Выбрать главу

Такого радикального изменения жизни и человека требовали все радикальные авангардные дви­жения, включая итальянский футуризм, русский супрематизм и конструктивизм, голландскую группу «Де Стейл», немецкий Баухаус и французский сюрреализм. В отношении массовой культуры во­прос стоял не столько о новой культуре, сколько о самих по себе массах. Мишенью для критики со сто­роны радикального авангарда были не власть и не рынок, а человечество в его тогдашнем актуальном состоянии. Конечно, эта критика распространялась и на актуальную тогда массовую культуру, но во имя более совершенной или, если угодно, утопической массовой культуры, носителем которой должно было стать более совершенное человечество. Только с утратой веры в появление этого нового человече­ства позиция классического авангарда начинает представляться сугубо критической. В этом случае уто­пия авангарда действительно превращается в вечную критику, поскольку человек, как он есть, мыслится вечным. Именно так — как неизменный факт — и рассматривается человек в контексте западной коммер­ческой массовой культуры. В отличие от нее советская массовая культура сталинской эпохи унаследо­вала авангардистскую критику человечества и твердо верила в изменяемость, пластичность человека. Советская массовая культура была культурой масс, которых де-факто не существовало, но которые должны были возникнуть в будущем. Эта массовая культура не должна была быть коммерчески оправ­данной и прибыльной, так как рынок в Советском Союзе был упразднен. В этом смысле фактический вкус масс был для советской культуры абсолютно нерелевантным — даже в большей степени, чем для авангарда, который, несмотря на все свои манифесты, по-прежнему функционировал в условиях рынка. Поэтому всю советскую культуру можно понять как попытку снятия оппозиции между авангардом и массовой культурой — оппозиции, которую Гринберг диагностировал как главный симптом современной ему капиталистической эпохи.

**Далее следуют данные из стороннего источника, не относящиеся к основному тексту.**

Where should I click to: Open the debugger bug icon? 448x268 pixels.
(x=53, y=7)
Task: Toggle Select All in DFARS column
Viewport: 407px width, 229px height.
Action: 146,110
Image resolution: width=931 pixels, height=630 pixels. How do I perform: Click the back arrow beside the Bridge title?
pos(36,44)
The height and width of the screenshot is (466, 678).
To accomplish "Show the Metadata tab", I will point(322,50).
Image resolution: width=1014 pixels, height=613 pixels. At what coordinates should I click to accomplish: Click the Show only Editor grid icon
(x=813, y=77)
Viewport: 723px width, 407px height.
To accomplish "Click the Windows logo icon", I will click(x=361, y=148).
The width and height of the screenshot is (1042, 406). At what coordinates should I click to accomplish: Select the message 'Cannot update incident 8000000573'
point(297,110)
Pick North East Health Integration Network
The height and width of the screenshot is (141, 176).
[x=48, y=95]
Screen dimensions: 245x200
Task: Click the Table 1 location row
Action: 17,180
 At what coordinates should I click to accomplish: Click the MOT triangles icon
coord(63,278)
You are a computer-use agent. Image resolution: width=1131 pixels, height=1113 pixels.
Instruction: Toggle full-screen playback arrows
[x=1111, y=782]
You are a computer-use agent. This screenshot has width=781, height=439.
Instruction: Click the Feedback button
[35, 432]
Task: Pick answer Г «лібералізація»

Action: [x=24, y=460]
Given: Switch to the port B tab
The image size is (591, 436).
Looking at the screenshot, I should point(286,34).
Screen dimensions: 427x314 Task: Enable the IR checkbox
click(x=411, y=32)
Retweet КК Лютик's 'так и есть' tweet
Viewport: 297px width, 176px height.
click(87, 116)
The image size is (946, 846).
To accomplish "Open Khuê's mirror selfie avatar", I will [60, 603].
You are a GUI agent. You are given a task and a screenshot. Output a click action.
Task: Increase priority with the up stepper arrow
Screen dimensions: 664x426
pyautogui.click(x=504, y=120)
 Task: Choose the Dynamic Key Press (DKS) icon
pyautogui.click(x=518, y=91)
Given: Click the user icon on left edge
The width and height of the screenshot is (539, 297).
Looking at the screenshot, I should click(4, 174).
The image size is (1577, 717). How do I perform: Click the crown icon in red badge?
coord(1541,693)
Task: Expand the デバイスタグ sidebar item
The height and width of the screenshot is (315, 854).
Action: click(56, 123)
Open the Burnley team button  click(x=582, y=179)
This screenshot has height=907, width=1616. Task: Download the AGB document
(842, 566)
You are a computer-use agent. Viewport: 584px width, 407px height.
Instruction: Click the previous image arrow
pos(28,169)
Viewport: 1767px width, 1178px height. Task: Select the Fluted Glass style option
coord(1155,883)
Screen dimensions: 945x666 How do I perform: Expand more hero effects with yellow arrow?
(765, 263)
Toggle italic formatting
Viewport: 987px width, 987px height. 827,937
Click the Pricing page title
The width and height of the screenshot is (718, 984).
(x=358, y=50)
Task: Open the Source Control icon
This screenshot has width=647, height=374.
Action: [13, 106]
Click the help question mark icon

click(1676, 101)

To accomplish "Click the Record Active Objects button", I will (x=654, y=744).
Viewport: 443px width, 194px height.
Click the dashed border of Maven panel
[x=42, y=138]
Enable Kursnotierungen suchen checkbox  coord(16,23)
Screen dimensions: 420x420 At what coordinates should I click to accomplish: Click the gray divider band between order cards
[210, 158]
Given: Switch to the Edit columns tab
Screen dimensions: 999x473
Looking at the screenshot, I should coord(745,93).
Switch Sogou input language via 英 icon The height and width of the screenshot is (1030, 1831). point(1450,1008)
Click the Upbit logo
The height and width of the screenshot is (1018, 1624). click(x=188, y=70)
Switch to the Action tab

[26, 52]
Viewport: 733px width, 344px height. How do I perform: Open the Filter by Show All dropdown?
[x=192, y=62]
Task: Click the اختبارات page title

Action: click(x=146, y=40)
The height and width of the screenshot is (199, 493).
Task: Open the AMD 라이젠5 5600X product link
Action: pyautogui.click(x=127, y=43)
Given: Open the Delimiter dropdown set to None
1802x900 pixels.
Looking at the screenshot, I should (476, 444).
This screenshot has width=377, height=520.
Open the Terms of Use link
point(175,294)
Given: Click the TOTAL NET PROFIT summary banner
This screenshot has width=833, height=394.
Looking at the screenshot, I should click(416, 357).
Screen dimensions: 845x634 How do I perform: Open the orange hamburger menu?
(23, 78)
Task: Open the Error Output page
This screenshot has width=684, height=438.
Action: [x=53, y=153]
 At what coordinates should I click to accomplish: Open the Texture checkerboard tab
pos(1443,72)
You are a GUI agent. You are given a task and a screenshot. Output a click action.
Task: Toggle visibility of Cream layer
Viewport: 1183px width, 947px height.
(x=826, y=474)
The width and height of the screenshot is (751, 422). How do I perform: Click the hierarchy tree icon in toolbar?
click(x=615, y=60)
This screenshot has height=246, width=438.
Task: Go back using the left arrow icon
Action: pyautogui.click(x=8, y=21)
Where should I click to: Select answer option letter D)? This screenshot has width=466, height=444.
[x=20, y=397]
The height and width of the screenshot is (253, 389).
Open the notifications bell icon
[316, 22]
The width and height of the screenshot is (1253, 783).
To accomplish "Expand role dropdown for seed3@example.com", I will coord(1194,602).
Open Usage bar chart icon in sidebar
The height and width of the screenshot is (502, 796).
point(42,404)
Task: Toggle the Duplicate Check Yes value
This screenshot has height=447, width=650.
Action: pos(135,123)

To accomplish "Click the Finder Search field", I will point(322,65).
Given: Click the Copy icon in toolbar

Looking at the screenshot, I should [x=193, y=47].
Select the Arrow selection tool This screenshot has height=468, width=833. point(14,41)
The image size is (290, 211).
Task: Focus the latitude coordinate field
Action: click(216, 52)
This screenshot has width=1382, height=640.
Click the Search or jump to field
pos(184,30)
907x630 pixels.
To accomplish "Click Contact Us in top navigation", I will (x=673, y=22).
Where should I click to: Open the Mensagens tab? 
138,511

В своем эссе Гринберг сетовал по поводу того обстоятельства, что советское искусство якобы подстраивается под реальный вкус необразованных русских масс, в чем он видел причину банальности и отсталости этого искусства. Здесь Гринберг заблуждался. Населению Советского Союза социалисти­ческий реализм, в сущности, никогда не нравился. Хорошо известно, что советская публика предпочитала западное коммерческое массовое искусство, особенно голливудское кино. Конечно, это искусство в значительной степени от нее скрывали, но тем большей была радость советского чело­века, когда он наконец-то мог насладиться зрелищем красивой жизни по ту сторону железного занавеса. Советским элитам социалистический реализм нравился еще меньше — не исключая тех, кто его произво­дил. Каждый, кто жил в Советском Союзе, знал, что буквально на всех уровнях официальной культур­ной жизни постоянно раздавались жалобы на цензуру и официальные инструкции, включая те уровни, на которых осуществлялась цензура и писались инструкции. Особая притягательность социалистиче­ского реализма в том и состоит, что в свое время он никому не нравился. Это искусство не отвечало ни­какому реально существовавшему вкусу, никакому реальному общественному спросу. Но в то же время это искусство создавалось с твердым убеждением, что оно понравится человеку, когда этот человек станет лучше и совершеннее — не таким опустившимся и развращенным буржуазной куль­турой, каким он являлся в то время. Зритель социалистического реализма мыслился как часть произве­дения искусства и одновременно его главный продукт. Социалистический реализм был попыткой соз­дать человека, которому будут сниться социалистические сны.